The legacy system modernization trap

Government agencies have often failed at efforts to modernize their legacy systems. Even when the effort is not labeled a failure, it is expensive, time-consuming, and risky. There is a good reason for this: we should not be doing legacy system modernization projects at all.

Why not? To begin with, “modernization” is not a business goal. It does not in itself represent a business outcome that adds value to the enterprise. As a result, its scope of activities can never be clear, the business cannot feel a sense of urgency (and as a result wants to hold off releasing until the system is perfect), and good prioritization and trade-off decisions cannot be made. It is a project that is all risk and no return: there is already a functioning system, so the agency is only risking failure. A modernization effort can never end, since being up-to-date is a goal that slips away as we approach it.

Legacy modernization also does not lend itself to an agile approach – that immediately should be a give-away that something is wrong. We cannot release the modernized product incrementally, beginning with a minimally viable product, because the business will not want to use something that does not at least match the functionality of the legacy system. This means that the scope of the first release is fixed and cannot be adjusted to fit within a time box. The legacy system must be replaced in a single release.

Yet there is a way to modernize a system. The first goal should be to bring contemporary technical practices to bear on the legacy system as is. And the first step in doing that is to bring the legacy system under automated test. A wonderful reference on doing so is Working Effectively with Legacy Code by Michael Feathers. Once the system is under automated test, regressions can be avoided and the code can be restructured and refactored at will. The second step is to re-architect (as little as possible) to make re-engineering pieces of the system efficient. In many cases this will involve creating elements of a service-oriented architecture – or at least finding ways to loosely couple different pieces of the system.

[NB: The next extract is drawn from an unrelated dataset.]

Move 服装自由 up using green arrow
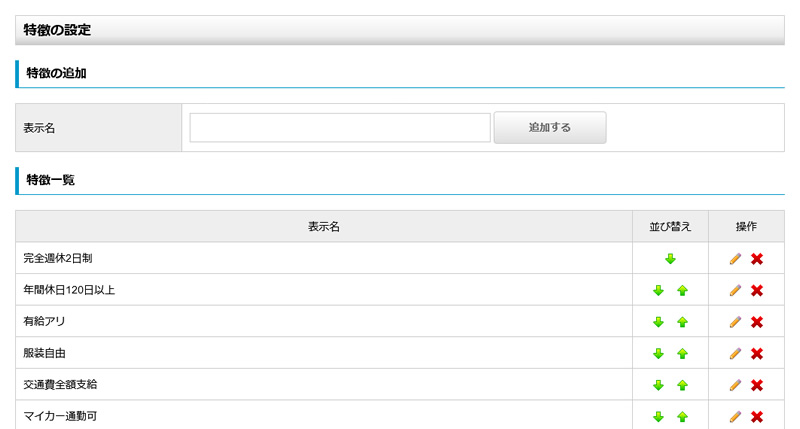 [x=682, y=354]
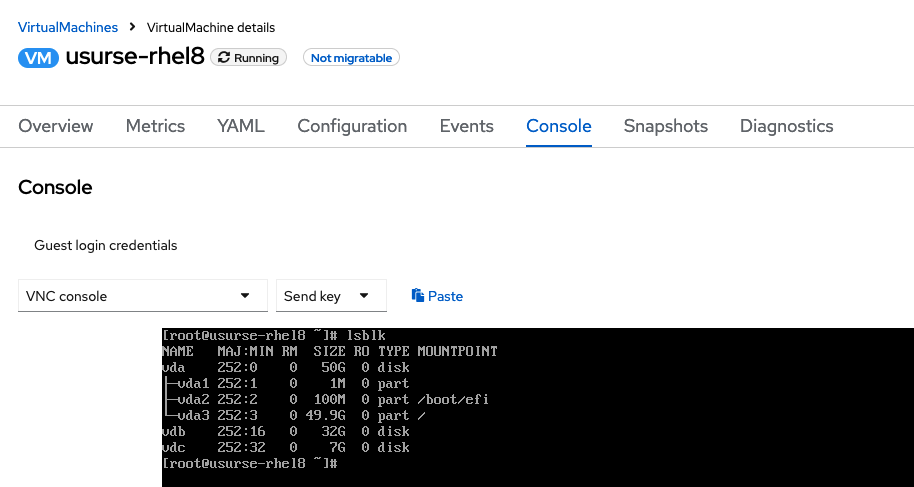Navigate to VirtualMachines breadcrumb link
This screenshot has height=487, width=914.
click(68, 27)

Now to the real point of the exercise. We need to work from real business needs – capabilities that the system does not have. For each capability we change the system to deliver it. We do so in an agile way, and we use our automated tests to feel comfortable that we are not breaking anything. Over time, the system becomes easier to change as components are replaced by more “modern” components. But we never do anything without a good business reason to do so.

In other words, we’ve modernized our system without doing any such thing.